[[ Passage to read, beginning ]]

While all the groups discussed each of the three time horizons, the groups differed in which horizon was explored the most. ‘How Green is Red?’ and ‘Our park Hollandse Duinen’ focused mostly on discussing the future of NPHD in the third horizon, while ‘The Bridge Builders’ left the third horizon more open but spent relatively more time unpacking the first Horizon to identify what needs to remain and what needs to change. The second horizon was least explored. The second horizon was also used strategically to park major trade-offs or taboo’s that need to be addressed at some point but could not be solved during the workshop discussion. Examples are intensive agriculture, what is fair distribution and allocation of scarce space, and whether or not the national park should engage with behavioral change.

Plenary discussion and synthesis

The plenary discussion during the final step of the process highlighted several cross-cutting factors. Multiple participants mentioned that the large scale of NPHD with multiple functions offers opportunities to collaborate on shared goals, but more effort needs to go into identifying and taking away fundamental barriers. The participants articulated the need to identify a shared set of key values and principles to self-organize their collective efforts, like “a swarm of starlings”, or the “DNA of NPHD”, without compromising on the richness and diversity of nature values that can be found in the National Park. A pertinent follow-up question that was brought up is how to monitor progress and success. At the end of the workshop we asked people what they would like for a follow-up workshop. Some participants expressed the desire to have more time to continue unfinished discussions or to talk and work more towards concrete actions. For example, someone said: ”now we need to get more concrete; now we need maps and start drawing”.

Thematic analysis

We identified 9 thematic categories to present the output generated during the exploration of the third horizon (Table 2). These categories emerged through comparing and integrating clusters made by participants with the thematic categories presented by other applications of the NFF (PBL 2020; Rana et al. 2020).

[[ Passage to read, end ]]
[[ Given data, beginning ]]

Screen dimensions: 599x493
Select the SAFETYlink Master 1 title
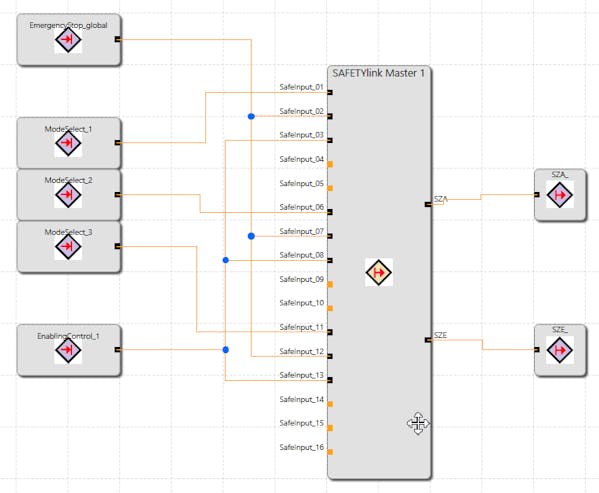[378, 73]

[[ Given data, end ]]
[[ Given data, beginning ]]

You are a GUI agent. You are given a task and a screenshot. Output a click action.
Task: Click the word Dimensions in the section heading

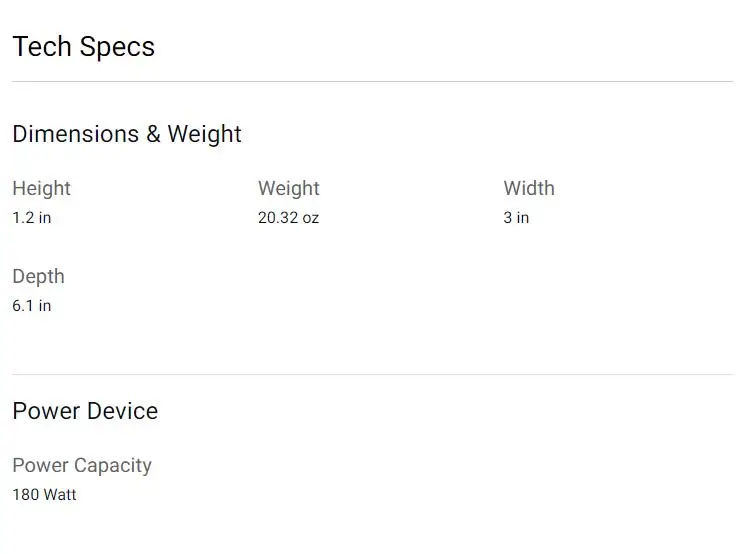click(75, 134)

[[ Given data, end ]]

Prompt
From the workshop passage above, return word for word the section that opens with the words containing "Thematic analysis" and closes with "et al. 2020).".

Reply
Thematic analysis

We identified 9 thematic categories to present the output generated during the exploration of the third horizon (Table 2). These categories emerged through comparing and integrating clusters made by participants with the thematic categories presented by other applications of the NFF (PBL 2020; Rana et al. 2020).